_Material for the task_
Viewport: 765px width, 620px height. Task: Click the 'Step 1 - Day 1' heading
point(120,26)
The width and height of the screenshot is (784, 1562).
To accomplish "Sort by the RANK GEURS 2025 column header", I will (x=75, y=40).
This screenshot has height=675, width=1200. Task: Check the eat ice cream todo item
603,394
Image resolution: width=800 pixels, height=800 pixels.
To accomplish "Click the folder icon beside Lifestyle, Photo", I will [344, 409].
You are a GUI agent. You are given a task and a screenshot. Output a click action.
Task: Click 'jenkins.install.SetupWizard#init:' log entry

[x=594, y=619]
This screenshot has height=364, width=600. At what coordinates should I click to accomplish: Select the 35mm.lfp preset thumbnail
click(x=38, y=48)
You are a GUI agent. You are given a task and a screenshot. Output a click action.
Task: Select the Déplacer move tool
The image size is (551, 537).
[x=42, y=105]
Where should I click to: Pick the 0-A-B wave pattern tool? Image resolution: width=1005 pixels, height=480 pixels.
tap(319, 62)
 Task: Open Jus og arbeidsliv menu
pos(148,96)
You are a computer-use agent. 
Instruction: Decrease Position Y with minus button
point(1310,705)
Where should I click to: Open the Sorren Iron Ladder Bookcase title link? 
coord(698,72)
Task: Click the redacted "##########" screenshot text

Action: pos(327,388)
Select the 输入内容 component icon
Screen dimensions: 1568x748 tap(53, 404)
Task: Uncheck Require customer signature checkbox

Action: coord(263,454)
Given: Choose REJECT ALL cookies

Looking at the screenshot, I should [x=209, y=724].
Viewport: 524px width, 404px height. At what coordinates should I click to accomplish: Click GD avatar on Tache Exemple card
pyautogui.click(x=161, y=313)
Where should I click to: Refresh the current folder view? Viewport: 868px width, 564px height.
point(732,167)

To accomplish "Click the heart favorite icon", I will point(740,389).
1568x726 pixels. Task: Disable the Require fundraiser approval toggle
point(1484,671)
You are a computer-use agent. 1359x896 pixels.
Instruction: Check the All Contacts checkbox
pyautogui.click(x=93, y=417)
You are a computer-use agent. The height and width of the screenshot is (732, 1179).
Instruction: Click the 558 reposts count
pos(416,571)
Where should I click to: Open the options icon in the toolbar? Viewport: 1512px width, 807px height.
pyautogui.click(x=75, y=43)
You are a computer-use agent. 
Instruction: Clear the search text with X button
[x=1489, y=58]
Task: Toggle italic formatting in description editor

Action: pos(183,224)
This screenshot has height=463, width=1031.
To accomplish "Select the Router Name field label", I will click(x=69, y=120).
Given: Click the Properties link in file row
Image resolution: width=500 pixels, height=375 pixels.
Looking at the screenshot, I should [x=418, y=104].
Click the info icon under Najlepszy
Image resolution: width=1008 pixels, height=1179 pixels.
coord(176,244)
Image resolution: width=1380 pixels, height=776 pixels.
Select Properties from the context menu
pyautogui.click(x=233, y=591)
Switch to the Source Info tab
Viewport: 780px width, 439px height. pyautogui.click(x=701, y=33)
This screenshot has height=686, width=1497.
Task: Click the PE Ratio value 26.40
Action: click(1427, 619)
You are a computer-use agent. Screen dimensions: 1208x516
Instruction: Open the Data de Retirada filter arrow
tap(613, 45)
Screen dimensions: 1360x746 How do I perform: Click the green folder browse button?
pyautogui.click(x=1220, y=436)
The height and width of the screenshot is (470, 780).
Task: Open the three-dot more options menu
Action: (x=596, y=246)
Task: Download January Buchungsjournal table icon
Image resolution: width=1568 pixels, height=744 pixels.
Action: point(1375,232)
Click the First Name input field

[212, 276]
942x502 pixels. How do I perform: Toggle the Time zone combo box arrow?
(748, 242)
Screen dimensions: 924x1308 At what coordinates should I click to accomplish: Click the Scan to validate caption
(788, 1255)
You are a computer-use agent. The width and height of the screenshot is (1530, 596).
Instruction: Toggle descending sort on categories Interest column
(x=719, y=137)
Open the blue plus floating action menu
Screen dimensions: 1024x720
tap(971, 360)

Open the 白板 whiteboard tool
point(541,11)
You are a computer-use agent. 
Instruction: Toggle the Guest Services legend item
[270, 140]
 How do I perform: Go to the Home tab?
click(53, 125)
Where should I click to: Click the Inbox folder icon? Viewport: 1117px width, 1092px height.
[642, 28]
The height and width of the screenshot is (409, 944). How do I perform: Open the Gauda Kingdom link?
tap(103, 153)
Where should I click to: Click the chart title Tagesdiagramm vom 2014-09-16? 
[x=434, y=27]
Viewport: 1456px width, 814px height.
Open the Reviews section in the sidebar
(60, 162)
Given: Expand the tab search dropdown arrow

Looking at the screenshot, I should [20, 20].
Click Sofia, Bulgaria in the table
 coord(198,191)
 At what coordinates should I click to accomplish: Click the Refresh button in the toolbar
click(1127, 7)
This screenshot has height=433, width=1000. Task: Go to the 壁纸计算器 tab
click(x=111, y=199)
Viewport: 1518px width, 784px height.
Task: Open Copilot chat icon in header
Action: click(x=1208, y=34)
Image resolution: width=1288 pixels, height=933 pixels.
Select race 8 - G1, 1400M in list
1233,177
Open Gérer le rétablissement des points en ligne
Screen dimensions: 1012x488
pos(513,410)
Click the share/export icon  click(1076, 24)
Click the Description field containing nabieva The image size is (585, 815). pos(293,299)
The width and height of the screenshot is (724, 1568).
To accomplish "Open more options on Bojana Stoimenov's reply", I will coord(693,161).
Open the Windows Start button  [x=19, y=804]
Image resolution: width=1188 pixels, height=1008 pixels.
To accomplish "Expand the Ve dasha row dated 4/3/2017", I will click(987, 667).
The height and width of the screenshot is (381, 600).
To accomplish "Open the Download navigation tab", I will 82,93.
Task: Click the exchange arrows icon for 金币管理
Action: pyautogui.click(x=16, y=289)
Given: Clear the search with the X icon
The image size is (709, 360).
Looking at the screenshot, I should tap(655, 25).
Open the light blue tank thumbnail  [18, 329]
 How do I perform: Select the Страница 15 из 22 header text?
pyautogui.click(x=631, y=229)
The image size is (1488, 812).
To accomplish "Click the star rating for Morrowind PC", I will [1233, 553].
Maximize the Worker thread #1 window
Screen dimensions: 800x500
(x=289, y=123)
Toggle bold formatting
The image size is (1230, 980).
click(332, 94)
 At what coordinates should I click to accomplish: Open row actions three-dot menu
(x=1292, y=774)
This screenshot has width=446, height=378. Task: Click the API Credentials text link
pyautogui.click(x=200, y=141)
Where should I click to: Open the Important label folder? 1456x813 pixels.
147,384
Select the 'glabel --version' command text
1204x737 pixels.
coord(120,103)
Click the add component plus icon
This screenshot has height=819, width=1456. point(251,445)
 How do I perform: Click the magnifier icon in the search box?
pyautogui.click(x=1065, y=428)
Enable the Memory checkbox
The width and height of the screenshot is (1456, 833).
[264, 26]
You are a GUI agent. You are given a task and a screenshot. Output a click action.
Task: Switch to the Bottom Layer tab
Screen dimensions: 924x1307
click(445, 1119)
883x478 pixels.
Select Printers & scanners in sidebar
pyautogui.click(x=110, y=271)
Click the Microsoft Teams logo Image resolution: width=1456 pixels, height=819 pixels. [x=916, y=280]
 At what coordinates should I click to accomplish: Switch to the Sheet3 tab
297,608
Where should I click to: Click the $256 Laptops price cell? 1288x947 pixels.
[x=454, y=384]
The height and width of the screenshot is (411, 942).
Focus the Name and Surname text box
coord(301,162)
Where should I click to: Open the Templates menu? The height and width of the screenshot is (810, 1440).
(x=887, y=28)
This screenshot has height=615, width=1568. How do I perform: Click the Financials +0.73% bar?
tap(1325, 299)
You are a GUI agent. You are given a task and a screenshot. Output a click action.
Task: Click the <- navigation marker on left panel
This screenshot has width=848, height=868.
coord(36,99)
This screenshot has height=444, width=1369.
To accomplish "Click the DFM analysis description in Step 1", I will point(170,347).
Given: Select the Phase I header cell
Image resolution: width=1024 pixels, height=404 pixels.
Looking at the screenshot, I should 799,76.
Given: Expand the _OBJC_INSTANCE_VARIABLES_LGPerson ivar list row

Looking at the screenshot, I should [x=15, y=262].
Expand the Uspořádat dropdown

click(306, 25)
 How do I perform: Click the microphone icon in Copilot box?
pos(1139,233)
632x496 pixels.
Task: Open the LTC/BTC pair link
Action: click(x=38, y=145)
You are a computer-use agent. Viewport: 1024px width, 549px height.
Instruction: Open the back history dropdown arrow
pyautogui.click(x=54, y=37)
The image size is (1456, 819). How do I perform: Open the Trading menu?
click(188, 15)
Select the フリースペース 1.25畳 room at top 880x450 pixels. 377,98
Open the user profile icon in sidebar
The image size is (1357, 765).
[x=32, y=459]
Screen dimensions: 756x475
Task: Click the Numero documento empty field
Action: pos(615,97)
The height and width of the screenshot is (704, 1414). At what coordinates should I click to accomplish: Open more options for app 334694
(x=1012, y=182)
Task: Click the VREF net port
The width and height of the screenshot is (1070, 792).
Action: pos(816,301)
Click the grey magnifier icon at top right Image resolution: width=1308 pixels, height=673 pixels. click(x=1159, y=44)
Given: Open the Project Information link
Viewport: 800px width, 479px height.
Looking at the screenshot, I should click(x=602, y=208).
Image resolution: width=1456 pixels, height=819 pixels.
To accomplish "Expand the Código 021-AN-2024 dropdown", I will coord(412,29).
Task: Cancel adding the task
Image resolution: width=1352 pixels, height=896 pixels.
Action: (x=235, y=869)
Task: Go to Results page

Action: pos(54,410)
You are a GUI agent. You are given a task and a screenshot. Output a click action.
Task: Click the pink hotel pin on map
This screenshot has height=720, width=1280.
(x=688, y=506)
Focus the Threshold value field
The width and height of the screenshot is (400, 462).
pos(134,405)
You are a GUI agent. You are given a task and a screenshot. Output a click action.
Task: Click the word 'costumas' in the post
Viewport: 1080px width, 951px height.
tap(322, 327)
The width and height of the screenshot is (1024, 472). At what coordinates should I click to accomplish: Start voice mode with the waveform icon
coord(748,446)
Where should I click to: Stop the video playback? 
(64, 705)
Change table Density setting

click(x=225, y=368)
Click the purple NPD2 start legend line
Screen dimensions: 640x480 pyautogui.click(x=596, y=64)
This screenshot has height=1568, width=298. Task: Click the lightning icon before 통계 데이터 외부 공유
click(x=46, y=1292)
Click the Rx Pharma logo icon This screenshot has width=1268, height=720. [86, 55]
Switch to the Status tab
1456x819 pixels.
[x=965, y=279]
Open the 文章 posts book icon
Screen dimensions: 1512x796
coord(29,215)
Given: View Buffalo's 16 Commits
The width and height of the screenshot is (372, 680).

_Instructions for the task_
Please copy out the records from the line containing "Task: Click the redacted" through the line containing "will click(x=69, y=120).", keeping every line the same.

_Exercise solution_
Task: Click the redacted "##########" screenshot text

Action: pos(327,388)
Select the 输入内容 component icon
Screen dimensions: 1568x748 tap(53, 404)
Task: Uncheck Require customer signature checkbox

Action: coord(263,454)
Given: Choose REJECT ALL cookies

Looking at the screenshot, I should [x=209, y=724].
Viewport: 524px width, 404px height. At what coordinates should I click to accomplish: Click GD avatar on Tache Exemple card
pyautogui.click(x=161, y=313)
Where should I click to: Refresh the current folder view? Viewport: 868px width, 564px height.
point(732,167)

To accomplish "Click the heart favorite icon", I will point(740,389).
1568x726 pixels. Task: Disable the Require fundraiser approval toggle
point(1484,671)
You are a computer-use agent. 1359x896 pixels.
Instruction: Check the All Contacts checkbox
pyautogui.click(x=93, y=417)
You are a computer-use agent. The height and width of the screenshot is (732, 1179).
Instruction: Click the 558 reposts count
pos(416,571)
Where should I click to: Open the options icon in the toolbar? Viewport: 1512px width, 807px height.
pyautogui.click(x=75, y=43)
You are a computer-use agent. 
Instruction: Clear the search text with X button
[x=1489, y=58]
Task: Toggle italic formatting in description editor

Action: pos(183,224)
This screenshot has height=463, width=1031.
To accomplish "Select the Router Name field label", I will click(x=69, y=120).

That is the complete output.